Senate passes strict smoking ban
ST. PAUL - Smokers would be banned from all public Minnesota workplaces other than well ventilated outdoor patios under a Senate-passed bill.
Minnesota senators voted 41-24 Tuesday for a strict smoking ban, turning back several efforts to weaken it. The House version of the measure awaits action in a committee with a chairman opposed to the measure.
Long-time anti-smoking advocate Sen. Steve Dille, R-Dassel, said the Senate vote is a victory.
"My main thing is trying to change the culture," he said. "This legislation will discourage smoking in this state. And that is good."
Dille supported a failed effort to ban the sale of tobacco products, but he said that is at least a decade from becoming acceptable.
The prime bill sponsor, DFL Sen. Kathy Sheran of Mankato, said each year more than 580 Minnesotans die of second-hand smoke and more than 6,000 get sick.
Another of the bill's top supporters, Sen.
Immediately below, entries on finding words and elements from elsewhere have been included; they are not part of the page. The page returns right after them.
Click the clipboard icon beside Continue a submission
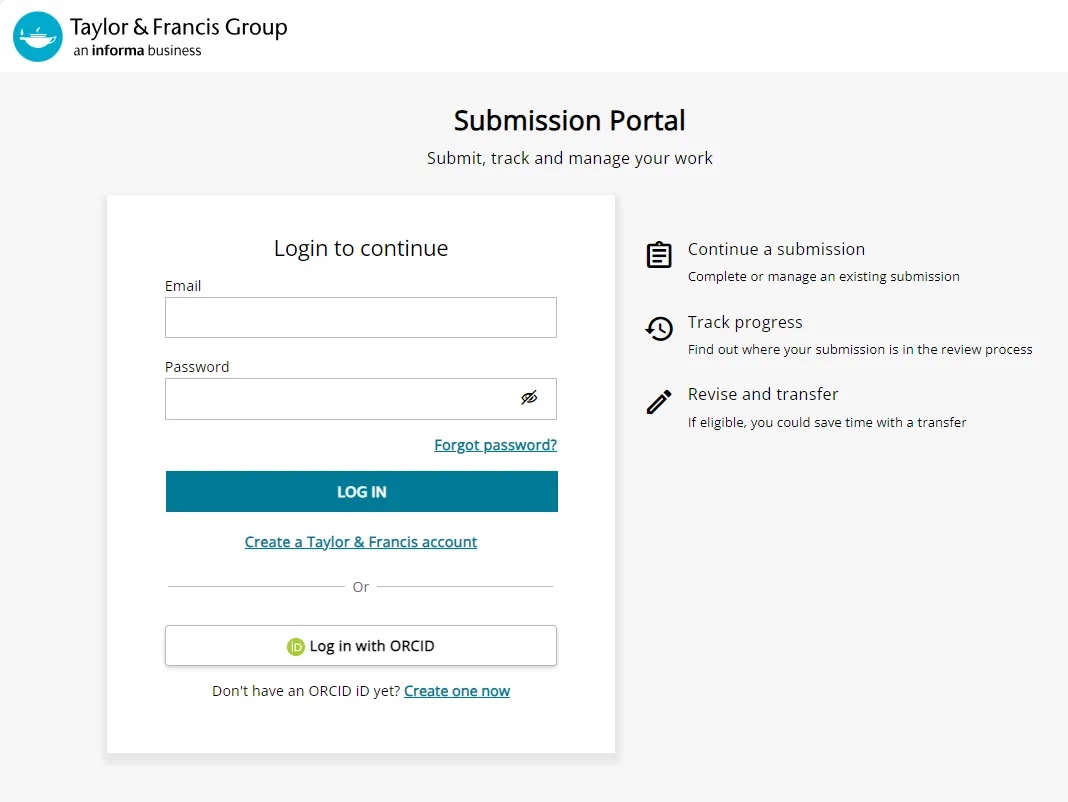[659, 256]
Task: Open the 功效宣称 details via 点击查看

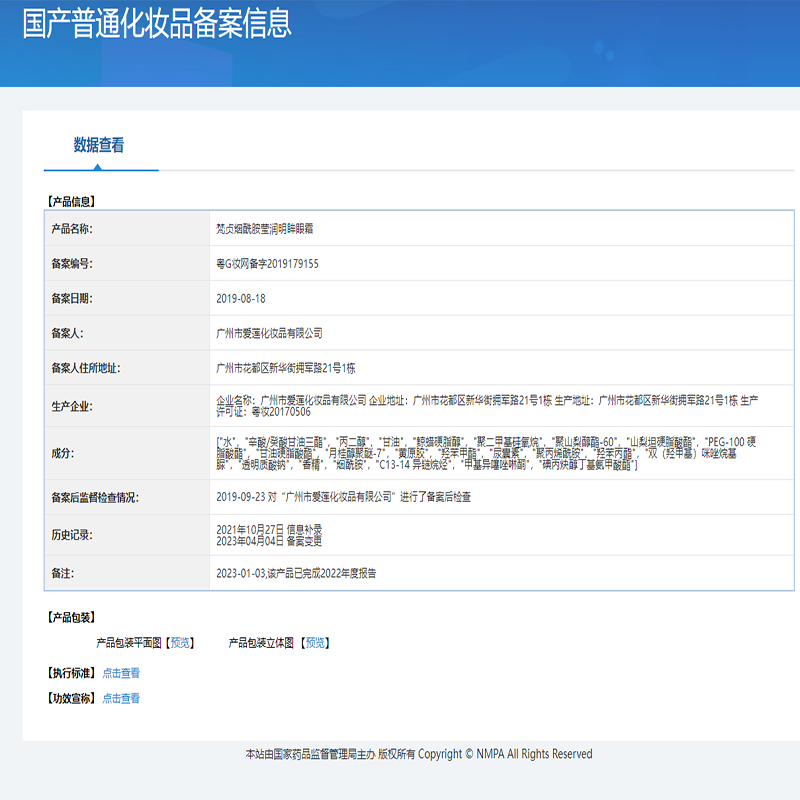Action: pos(122,700)
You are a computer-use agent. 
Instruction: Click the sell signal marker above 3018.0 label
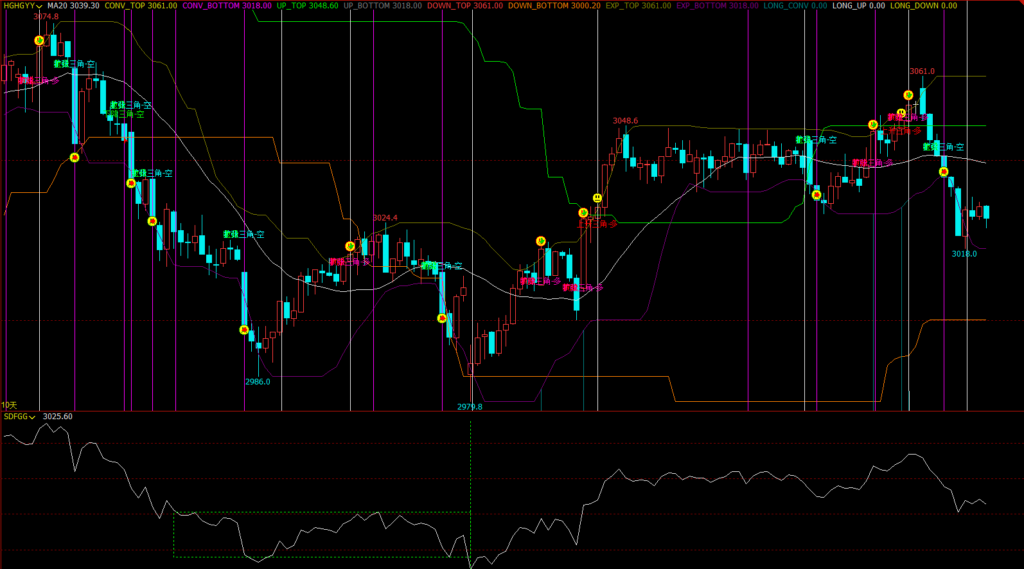point(943,172)
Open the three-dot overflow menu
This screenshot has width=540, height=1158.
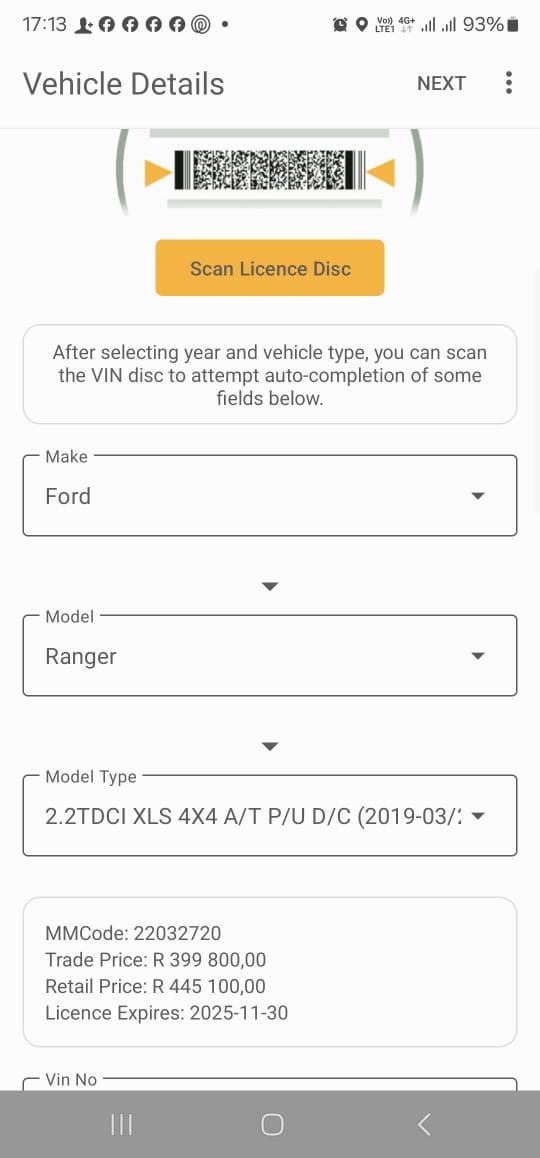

Yvonne Prettner Solon, DFL-Duluth, said smoking costs Minnesotans $2.6 million annually in health care costs.
The bill has been one of the most-watched issues this legislative session, with rural legislators providing much of the opposition, saying they fear the loss of businesses such as bars and restaurants if the ban passes. Gov. Tim Pawlenty has said he will sign the ban.
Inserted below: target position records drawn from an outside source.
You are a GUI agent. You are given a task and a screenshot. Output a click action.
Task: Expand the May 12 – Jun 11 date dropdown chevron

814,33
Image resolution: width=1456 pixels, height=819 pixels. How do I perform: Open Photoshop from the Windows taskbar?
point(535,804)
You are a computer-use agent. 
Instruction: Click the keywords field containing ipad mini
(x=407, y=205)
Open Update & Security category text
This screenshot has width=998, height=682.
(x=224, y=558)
While the Senate approved a strict ban, the House version remains a work in progress. At this point, it is similar to the Senate version.
However, the House bill awaits work by a committee led by Rep. Tom Rukavina, DFL-Virginia, who does not favor the ban. And it faces more committees if the Rukavina panel advances the measure.
The Senate bill strengthens the state's existing clean-air laws to forbid smoking in public workplaces. The only exception is to allow open-air patios adjoining bingo halls, restaurants and bars, as long as they are well ventilated.
Among failed attempts to weaken the bill were amendments allowing smoking in veterans' clubs. Also failing was a proposal to allow bars with at least 60 percent of their sales in alcoholic beverages to avoid the ban.
"Either keep the liquor establishments inside the ban or outside," Sen. Keith Langseth, DFL-Glyndon, said. "Let's not pick one over the other."
Langseth said if smokers could visit a club such as Veterans of Foreign Wars or American Legion, it would close small-town bars that could not allow smoking.
Sen. Jim Vickerman, DFL-Tracy, wanted veterans clubs to be exempt from the ban.
"We have a lot of small clubs struggling," the southwestern Minnesota senator said. "Make it just a little bit easier for outstate Minnesota."
Much of the argument over the bill was whether second-hand smoke was dangerous at any level.
Dille said that while he is a co-author of the Senate bill, he doesn't buy the argument that every amount of smoke is harmful.
"It is the dose that makes the poison," he said.
Besides, Sen. David Tomassoni asked, "quite frankly, who goes to a bar to get healthy?"
Tomassoni, DFL-Chisholm, temporarily succeeded during the committee process to strip some of the teeth from the ban, but failed to follow suit in the full Senate.
"I call this the freedom-to-choose amendment," he told senators about a proposal allowing cities and counties to vote to allow smoking. It failed on a voice vote.
The bill allows local governments to enact stricter ordinances than the state law.
It also orders a study about how the bans affects legal gambling such as pull tabs sold in bars. Many charities claim they will lose revenue if the ban becomes law.
A Tomassoni provision that did survive allows people who lose jobs due to the law to use the state dislocated worker program.
Tomassoni said he fears the loss of jobs.
"What we are doing here is closing bars and restaurants," he said.
Many border Minnesotans will drive to bars in adjoining states, Tomassoni added.
An effort by Sen. Bill Ingebrigtsen, R-Alexandria, failed to ban smoking in American Indian casinos. Some senators said they are concerned about workers' health in tribal casinos, which are governed by federal law and would be able to continue admitting smokers.
The mostly rural opposition said the ban infringes on people's rights.
"Nobody, nobody has to go into a bar if they don't want to," Tomassoni said. "And nobody has to work in a bar if they don't want to."